Süddeutsche Zeitung

Gepanschte Krebsmedikamente:Dealer in Weiß

Ein Apotheker in Bottrop soll in 60 000 Fällen Krebsmedikamente gepanscht und so mit dem Leben von Patienten gespielt haben. Der Fall offenbart schwere Mängel bei der Überwachung von Arzneimitteln.

Von Werner Bartens

Kommende Woche beginnt der Prozess gegen den Chef der Alten Apotheke in Bottrop. Er soll in mehr als 60 000 Fällen Arzneimittel "entgegen der pharmazeutischen Kunst" hergestellt haben, lautet der Vorwurf der Staatsanwaltschaft. Die gepanschten Krebsmittel wurden an Schwerkranke verkauft, manchmal war kein Wirkstoff, nur Kochsalz darin enthalten.

Die strengen Hygieneregeln, wie sie für die Herstellung von Krebsmitteln unter Reinraumbedingungen gelten, hat der Angeklagte nicht immer eingehalten.

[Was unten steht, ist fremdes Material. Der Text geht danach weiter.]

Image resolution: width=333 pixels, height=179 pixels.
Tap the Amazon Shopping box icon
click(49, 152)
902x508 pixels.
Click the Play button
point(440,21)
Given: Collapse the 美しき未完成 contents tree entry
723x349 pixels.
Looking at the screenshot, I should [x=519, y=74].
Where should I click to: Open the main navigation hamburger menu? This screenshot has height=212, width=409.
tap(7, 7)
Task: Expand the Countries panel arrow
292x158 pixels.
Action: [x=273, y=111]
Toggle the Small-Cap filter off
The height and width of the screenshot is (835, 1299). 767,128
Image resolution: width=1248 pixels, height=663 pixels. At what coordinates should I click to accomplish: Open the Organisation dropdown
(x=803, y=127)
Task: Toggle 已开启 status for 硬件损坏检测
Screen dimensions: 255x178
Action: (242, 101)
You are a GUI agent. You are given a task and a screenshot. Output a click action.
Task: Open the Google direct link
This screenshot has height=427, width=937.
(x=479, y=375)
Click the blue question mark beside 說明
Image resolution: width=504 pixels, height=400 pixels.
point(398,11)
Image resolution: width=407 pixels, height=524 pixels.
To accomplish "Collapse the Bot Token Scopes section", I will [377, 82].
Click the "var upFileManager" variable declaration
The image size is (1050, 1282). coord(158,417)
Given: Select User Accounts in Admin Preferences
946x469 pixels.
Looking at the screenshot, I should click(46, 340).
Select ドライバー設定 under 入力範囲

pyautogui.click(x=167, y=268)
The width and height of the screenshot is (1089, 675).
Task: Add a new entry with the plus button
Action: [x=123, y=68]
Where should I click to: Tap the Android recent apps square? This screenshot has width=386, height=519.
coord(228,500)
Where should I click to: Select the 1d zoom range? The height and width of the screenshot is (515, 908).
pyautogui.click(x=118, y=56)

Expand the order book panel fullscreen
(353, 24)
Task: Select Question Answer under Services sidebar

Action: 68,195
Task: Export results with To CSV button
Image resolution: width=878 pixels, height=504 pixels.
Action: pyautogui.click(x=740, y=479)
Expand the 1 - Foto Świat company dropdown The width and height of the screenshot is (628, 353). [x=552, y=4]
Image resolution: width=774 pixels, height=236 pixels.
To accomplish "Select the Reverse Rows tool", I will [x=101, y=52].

Gelegentlich kam er in Straßenkleidung in die penibel sauber zu haltenden Räume, sogar Hundehaare wurden dort gefunden. Abrechnungsbetrug in 50 000 Fällen habe zu einem Schaden von 56 Millionen Euro für die Krankenkassen geführt. Der Prozess wird ab Montag vor der Wirtschaftstrafkammer geführt.

Die Sicherheit von Krebsmitteln ist nicht immer gewährleistet

Angesichts des Ausmaßes der Tat wäre es leicht, das Vergehen als monströsen Einzelfall darzustellen. Eine solche Skandalisierung engt den Blick jedoch ein auf den Missetäter. Diese Individualisierung von Schuld trübt die Wahrnehmung für die Schwächen des Systems. Der Einzelne wird verurteilt und beschimpft - die Strukturen bleiben unverändert.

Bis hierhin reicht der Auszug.